Stranger than the body’s mere shape is the feeling within. There is the posture, the pull of different muscles across alien bones. Yet there is more, both tingling just beneath the skin and buried deep in the heart. All the little aches and pains humans and ponies live with every day of their lives, or rather, all ponies except those such as I. They, too, are novel for me. A body alive like its own small world: growing, living, dying. Whereas I am marble stone, she is a flame: consuming itself to grow, one day to perish.

“I can feel this body dying.”

I think the words, and smile. They came from a movie humans made about their own legends of unicorns. Twilight showed it to me as a novelty, and the words the immortal-turned-human screamed with such anguish stuck into my memory. I now know what she felt, yet I am amused. What a drama queen. She really thought it was so terrible to grow, live, die.

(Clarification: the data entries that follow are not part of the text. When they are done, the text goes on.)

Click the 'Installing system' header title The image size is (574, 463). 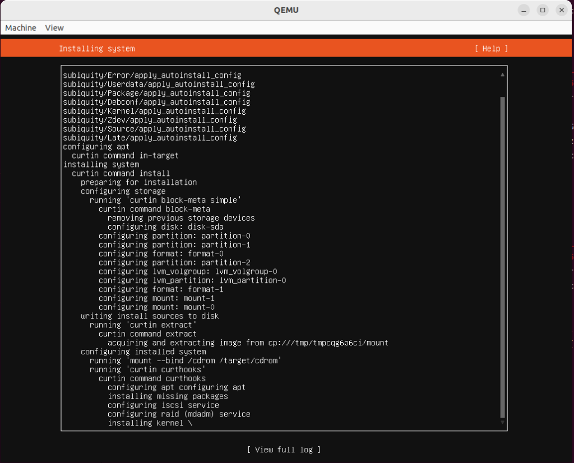coord(97,49)
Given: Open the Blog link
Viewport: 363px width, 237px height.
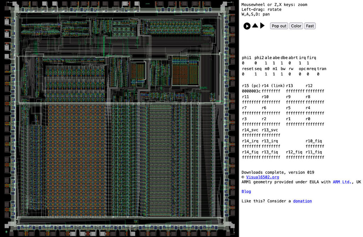Looking at the screenshot, I should 246,191.
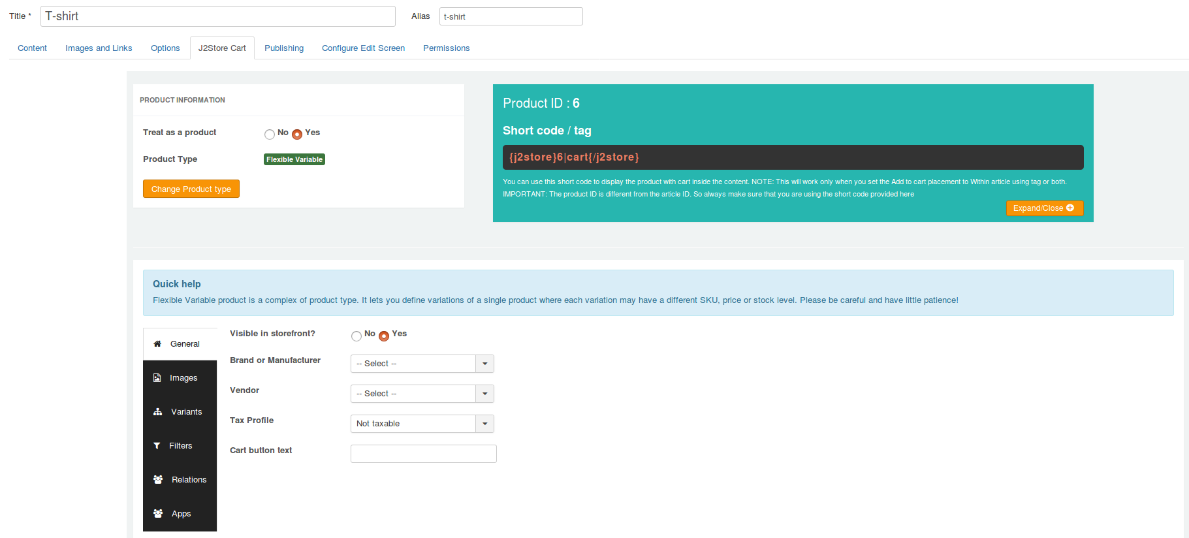Screen dimensions: 1189x538
Task: Set Visible in storefront to No
Action: click(x=357, y=336)
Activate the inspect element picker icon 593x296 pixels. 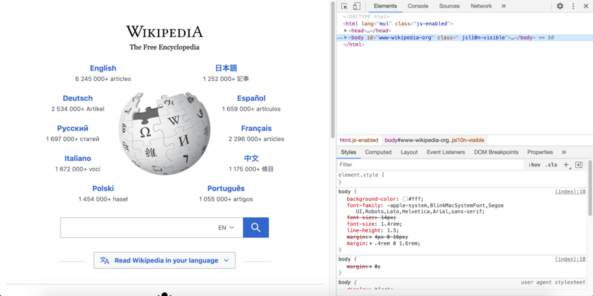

Perhaps my perception is simply different. She never knew what it is to be mortal, whereas I must never forget.


It is my turn to visit. I was ready for four legs, not hard hooves. I skid and would have fallen if she was not there.

I am too large. I see it by how far the floor is below me, and how I tower over the ponies. It is disorienting. I feel I am merely a driver in this body and not the body itself, having to take each step with deliberate consciousness. Yet there is no pain – not when I stumble, or bang my head on a door frame, or blast myself with my first foolish try at magic.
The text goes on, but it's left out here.